(SET OF TASKS):
1. Answer these questions using the excerpt on peacebuilding and preventing deadly conflict.
(a) Where is the Human Security Report team now working?
(b) How does the excerpt define a serious conflict?
(c) What share of war-related deaths does the excerpt attribute to disease and malnutrition rather than direct violence?
2. In the excerpt on peacebuilding and preventing deadly conflict, turn the paragraph beginning "Since the early 1990s" into a bulleted list that keeps its main facts.
3. Continue the excerpt on peacebuilding and preventing deadly conflict with a further paragraph that follows on from its final sentence.

(TEXT EXCERPT):
-------

There is one other more fundamental lesson, which should have been learned in Iraq after 2003 if nowhere else, that is worth internalizing at the outset by anyone in the peacebuilding business: imposing a peace settlement and democratic institutions of governance on a state and people ravaged by war and atrocity crimes is highly unlikely to work. What is crucial is to somehow win a much deeper understanding among the major parties to the conflict that they have shared interests, a common vision, and must learn to live and work in collaboration with each other. This is much easier said than achieved, even with sophisticated special programs designed for this purpose, but if it is not part of the mindset of peacebuilders from the outset, the whole process is very likely to end in tears.

Preventing and Resolving Deadly Conflict: The Case for Optimism

The little bit of good news I have to offer you in conclusion, is that many of these lessons do seem to be being learned, and — for all that continues to go horribly wrong — we are, overall,  in fact getting much better at preventing and resolving deadly conflict. The evidence comes from the statistics that have in recent years been meticulously compiled, drawing on the best available worldwide data (not much of which is available from UN or other official sources) by the Human Security Report team now working out of Simon Fraser University in Canada, and published in successive reports since 2005, and summarized in a miniAtlas of Human Security published in 2008.

Since the early 1990s, despite all the terrible cases we all remember, and all the terrible cases still ongoing in the Congo, Darfur, Sri Lanka and elsewhere, there has been an extraordinary decrease – around 80 per cent in each case — in the number of of serious conflicts (defined as those with 1000 or more reported battle deaths in a year), the number of episodes of mass killing, and the number of people dying violent battle deaths. Though a number of significant new conflicts have commenced, and a number of apparently successfully concluded conflicts have broken out again within a few years, many more conflicts have stopped than started.

In the case of battle deaths, whereas most years from the 1940s through to the 1990s had over 100,000 such reported deaths — and sometimes as many as 500,000 — the average for the first years of this new century has been fewer than 20,000. For wars in which states, as distinct from non-state groups, are one or more of the actors, for every 30 people killed in 1950, only one was killed in 2005. Of course violent battle deaths are only a small part of the whole story of the misery of war: 90 per cent or more of war-related deaths are due to disease and malnutrition rather than direct violence, as we have seen, for example, in the Congo and Darfur. But the trend decline in battle deaths is significant, and hugely encouraging.

-------

[Stored data entries]

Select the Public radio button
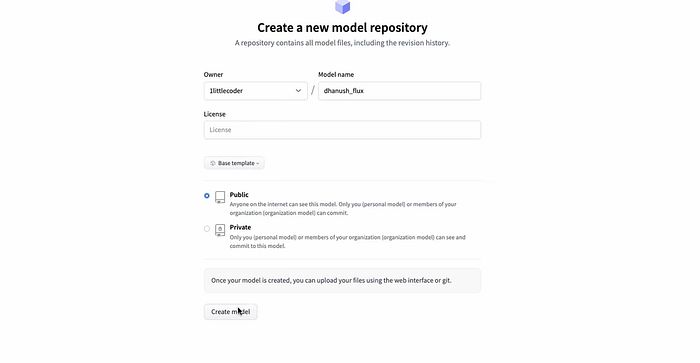 point(207,196)
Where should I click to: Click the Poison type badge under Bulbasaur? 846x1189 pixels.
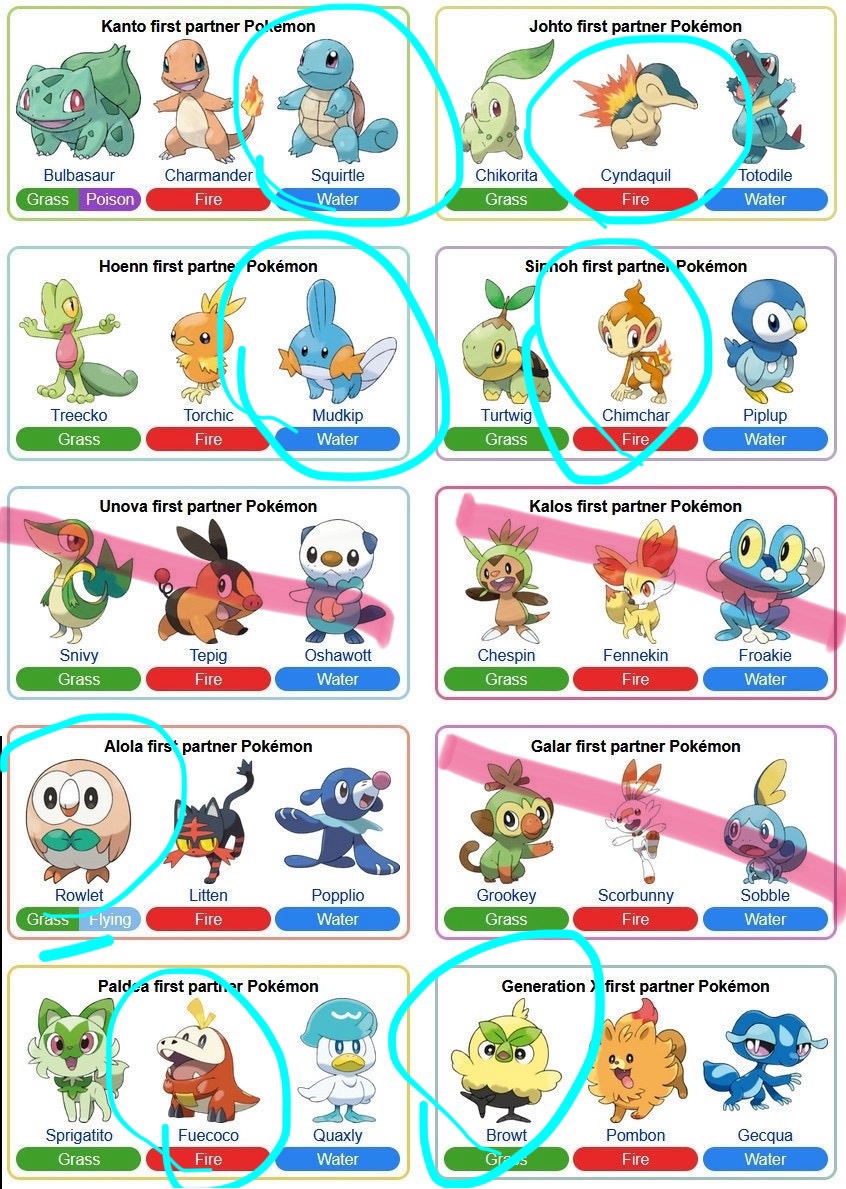point(110,199)
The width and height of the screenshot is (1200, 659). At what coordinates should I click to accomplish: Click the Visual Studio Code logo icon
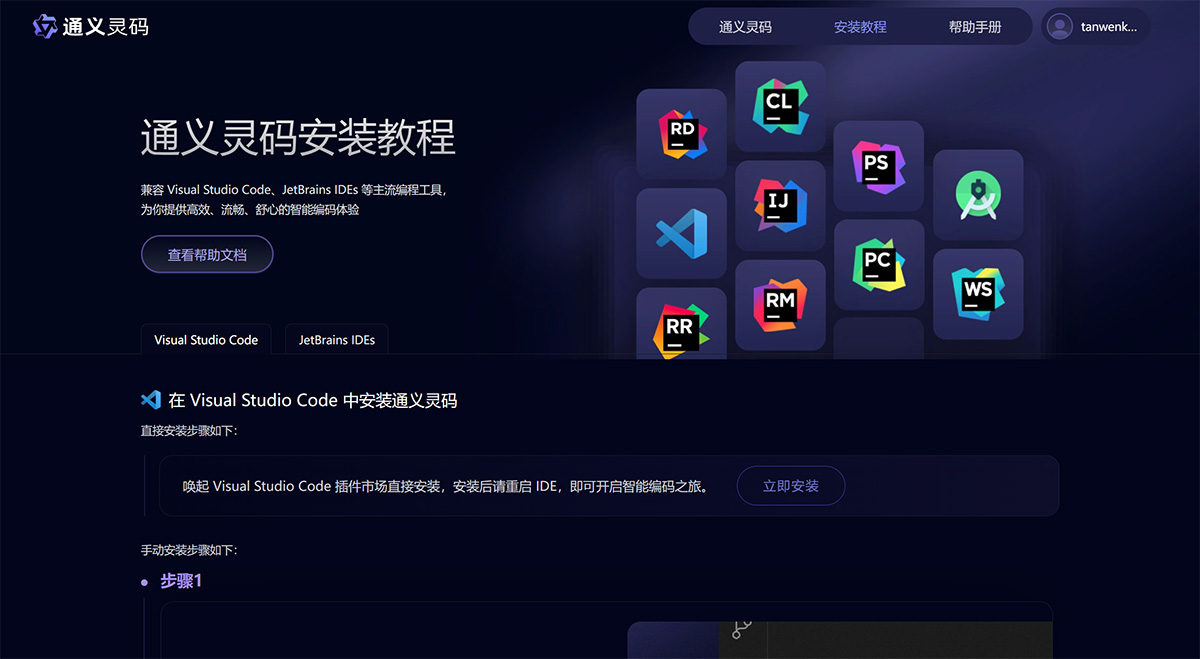click(x=681, y=233)
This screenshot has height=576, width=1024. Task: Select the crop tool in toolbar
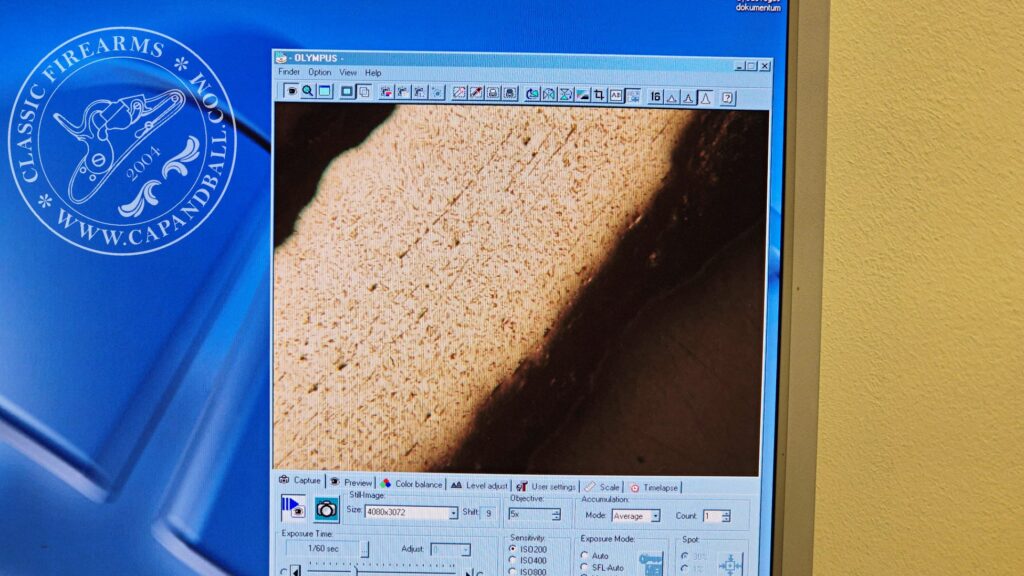pyautogui.click(x=599, y=95)
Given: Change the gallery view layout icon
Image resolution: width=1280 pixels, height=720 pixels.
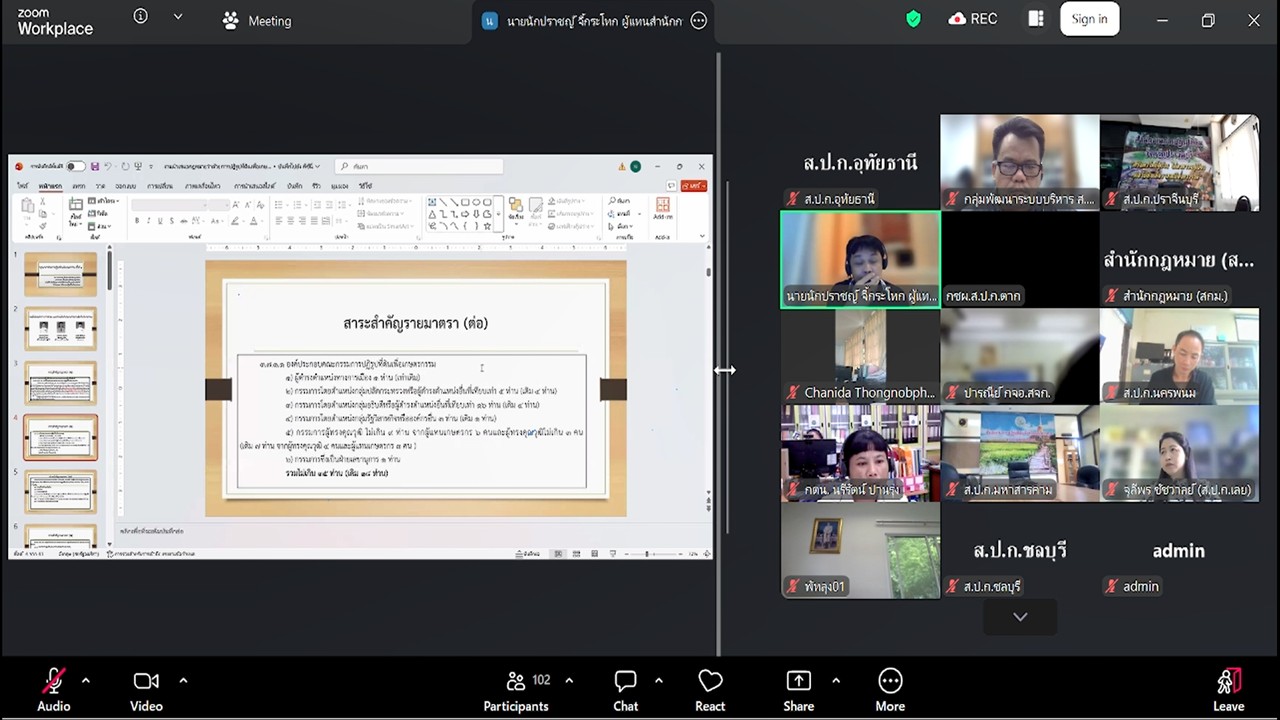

-------

(RESULTS BY TASK):
1.
(a) At Simon Fraser University in Canada.
(b) A conflict with 1000 or more reported battle deaths in a year.
(c) 90 per cent or more.

2.
- Since the early 1990s, three measures have each fallen by around 80 per cent:
  - the number of serious conflicts (those with 1000 or more reported battle deaths in a year)
  - the number of episodes of mass killing
  - the number of people dying violent battle deaths
- This decline has happened despite terrible past cases and ongoing ones in the Congo, Darfur, Sri Lanka and elsewhere.
- Several significant new conflicts have begun, and some conflicts that seemed resolved have broken out again within a few years.
- Even so, many more conflicts have stopped than started.

3.
Even more encouraging is the analysis which lies behind these figures. The dramatic decline in wars and battle deaths is partly explained by the end of the era of colonialism, which generated two-thirds or more of all wars from the 1950s to the 1980s; and of course the end of the Cold War, which meant no more proxy wars fuelled by Washington or Moscow, and also the demise of a number of authoritarian governments, generating internal resentment and resistance, that each side had been propping up.

But, the best explanation is the one that stares us in the face, even if a great many don’t want to acknowledge it: the huge upsurge in activity in conflict prevention, conflict management, and post-conflict peacebuilding activity that has occurred over the last decade and a half,  a good deal of it  being spearheaded by the UN itself, but very significant roles being played by a number of regional organizations, major  NGOs, and certainly individual states like the UK — which has been an international leader particularly in developing joined-up institutional structures and processes to maximize the impact of every development dollar spent.

So those of us who have been devoting large chunks of our professional and personal lives to preventing and resolving deadly conflict — and doing so not least because of the huge contribution that can make to reducing poverty and all the misery associated with it — my final message is clear, simple and I hope encouraging: we are not all wasting our time.